Deegan is also waiting to see whether the new governor of New York, Kathy Hochul, makes good on her promise to issue orders requiring all staff and teachers at K-12 schools, public and private, to be vaccinated or submit to regular testing. Once he receives a written directive from the state, he’ll review it with his advisers before making any changes to the reopening plan. 

“At this point, our reopening policy manual cites the Holy Father and Cardinal Dolan, as we strongly encourage all of our teachers and all who are eligible to be vaccinated,” he said. “As to whether or not there will be additional expectations or requirements, we will see whether or how we will comply.”

 

‘Highly Charged Issue’

Deegan is not the only school official to grapple with evolving state health protocols and parental pushback.

In the Diocese of Covington, Kentucky, a group of parents with children enrolled at St. Joseph’s School in Cold Spring filed suit against an order issued by Gov. Andy Beshear that required masks to be worn at all K-12 public and private schools, regardless of vaccine status. The group was able to obtain a temporary restraining order that makes the mask mandate optional for the Diocese of Covington’s 35 schools; the diocese itself was not party to the lawsuit. 

And Tom Carroll, the seasoned superintendent of schools for the Archdiocese of Boston, confirmed that mask mandates have emerged as “a highly charged issue” for his school community. 

“We are getting non-stop input from parents and faculty on both sides of the issue, and our principals have been getting attacked from both sides,” said Carroll.

“For us, it’s not about counting how many say ‘Yes’ or ‘No’ [to masks] — we are considering everything, synthesizing information to see what is right for a geographically large school district.”

Carroll noted that the state will reassess the need for mask mandates in October, as Massachusetts’ vaccination rate continues to outpace many other states, and more than half of children ages 12-19 have already received at least one shot.

“If the regulatory backdrop changes, if health concerns change, and with input from parents and teachers, we are prepared to change our position,” he said, adding that he had been fielding telephone calls from worried parents until late into the evening and wanted to make sure that every one of them had a chance for an exchange of views.

The calls make clear that the debate over mask and vaccines mandates is not only generating headwinds for superintendents and principals, it threatens to divide school communities.

__Task set__
A) Decide whether each statement agrees with the passage on mask and vaccine rules in Catholic schools, answering yes or no and quoting the deciding words: (i) The Diocese of Covington was a party to the lawsuit against the governor's mask order. (ii) Massachusetts plans to reassess the need for mask mandates in October. (iii) Tom Carroll said the archdiocese settles the mask question by counting how many people say yes or no.
B) Carry on the passage on mask and vaccine rules in Catholic schools, starting after its last sentence.

__Dataset content__
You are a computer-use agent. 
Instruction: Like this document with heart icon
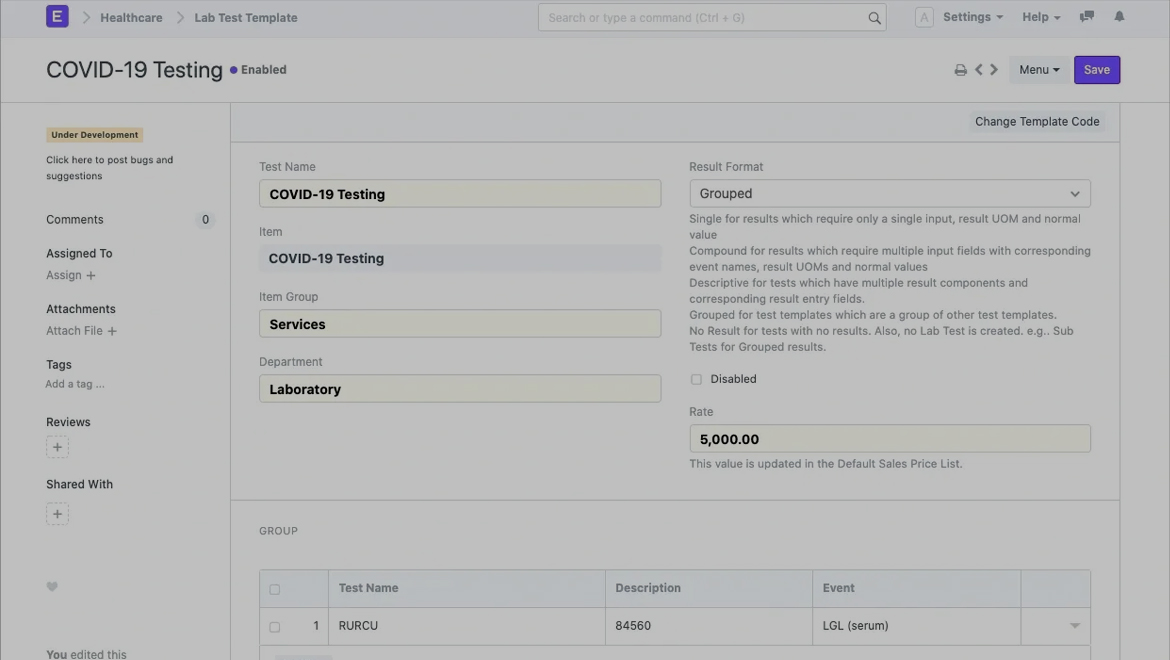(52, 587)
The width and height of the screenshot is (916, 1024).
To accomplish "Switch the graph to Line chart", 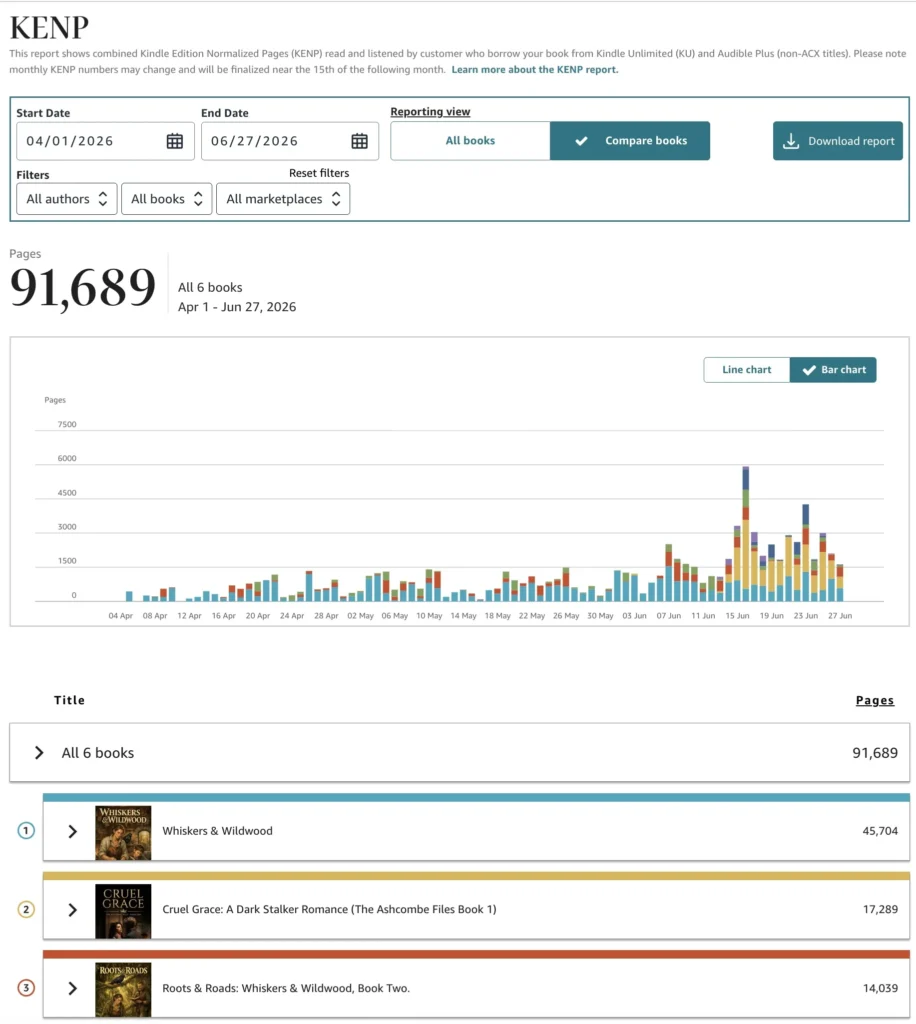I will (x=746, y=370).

* * *

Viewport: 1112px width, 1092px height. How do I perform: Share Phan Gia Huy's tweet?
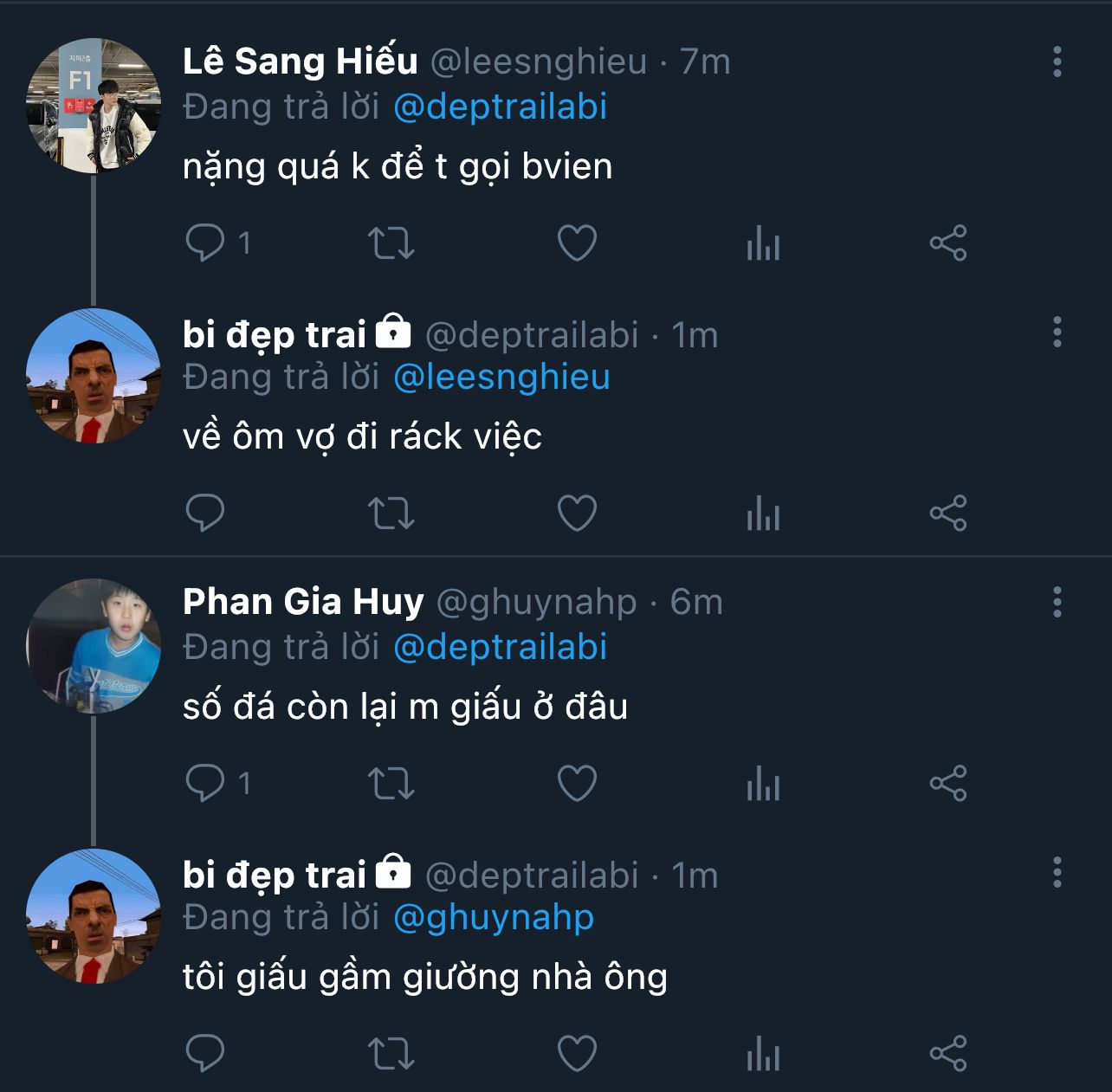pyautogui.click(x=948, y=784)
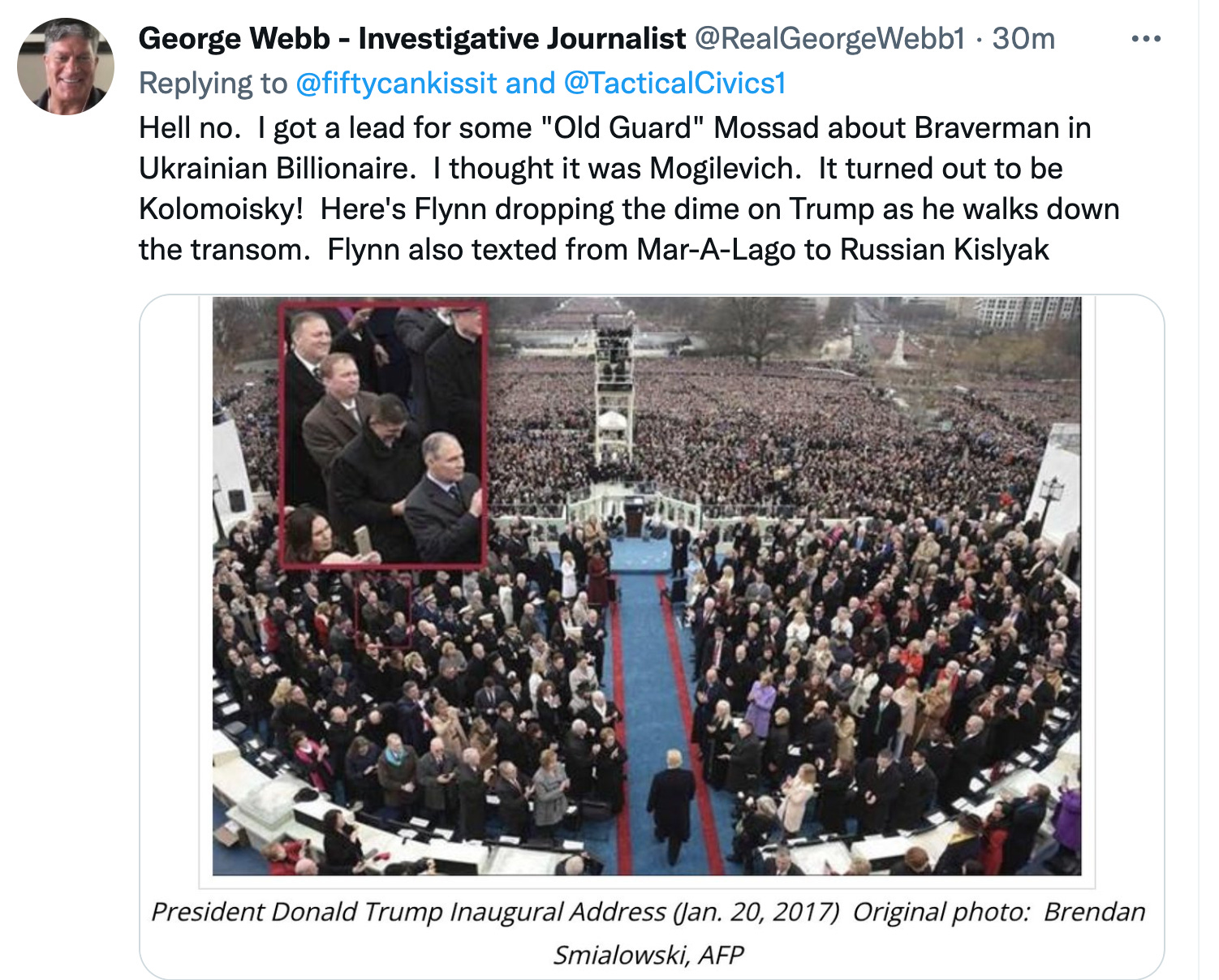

* * *

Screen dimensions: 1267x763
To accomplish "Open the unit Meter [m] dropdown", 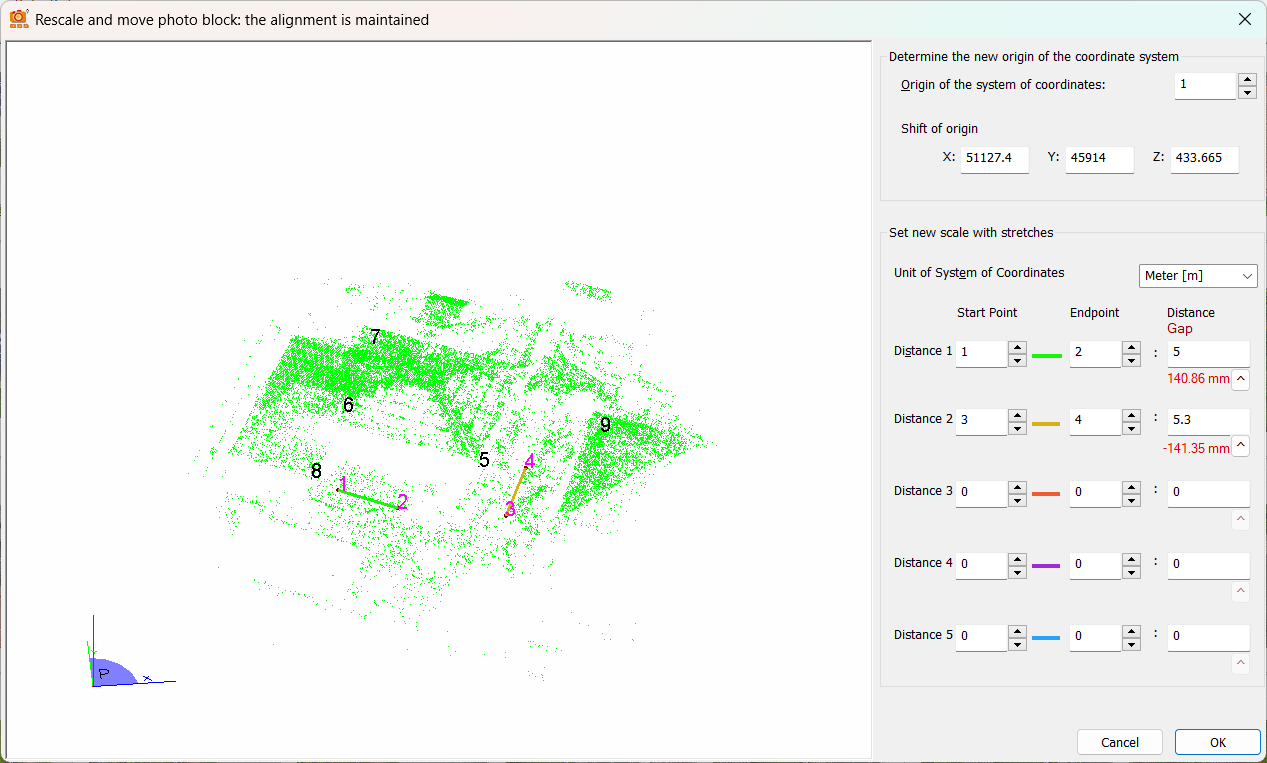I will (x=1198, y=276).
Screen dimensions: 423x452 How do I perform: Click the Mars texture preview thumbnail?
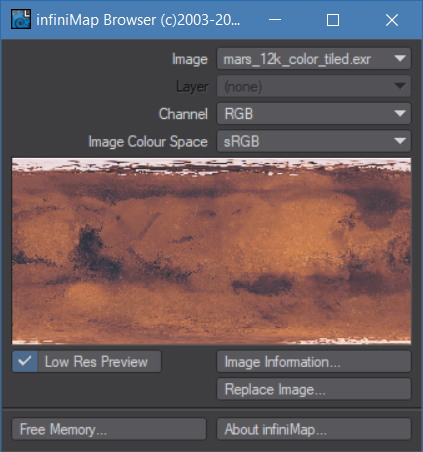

__Per-task answers__
A)
(i) No: "the diocese itself was not party to the lawsuit"
(ii) Yes: "the state will reassess the need for mask mandates in October"
(iii) No: "For us, it’s not about counting how many say ‘Yes’ or ‘No’ [to masks]"

B)
 

Parent Perspective

“Before 2020, the group of mothers I knew appeared to be of one mind with the same priorities,” Mary Harrell, a Catholic mother of four in Sacramento, California, who initially chose home schooling and is currently opting for a hybrid schooling model, told the Register. 

“But when it comes down to things that were not on our radar before, there is a lot of disagreement,” she said. “There are parents who like the status quo and parents who are vehemently opposed to how diocesan schools currently look, with masks on all children.”

“For some families, the restrictions were a deal breaker [prompting them to leave the school],” Harrell said. “Others said, ‘We don’t like it, but this is where I want to be, and we will fight it.’ They are all mama bears trying to do the best for their children and families.”

Bishop Daly said he understood what parents were up against, but asked them to remember that the “Church has run schools through plagues, hardships and setbacks.”

“The pandemic has intensified our weaknesses, but it has also helped to highlight our strengths,” he observed as he reflected on the courage and fortitude of Catholic teachers and staff who kept schools open, placing the needs of children first, while many public schools failed to do so.

Catholic parents should be “prudent and careful, but not fearful or reckless,” he suggested.

“These are difficult, confusing times” for school leaders, too, he said. “But if you root your academic program in Jesus Christ and truth in charity, you will bring about healing.”

He added: “This is the time and place God has put us into. We have to deal with this.”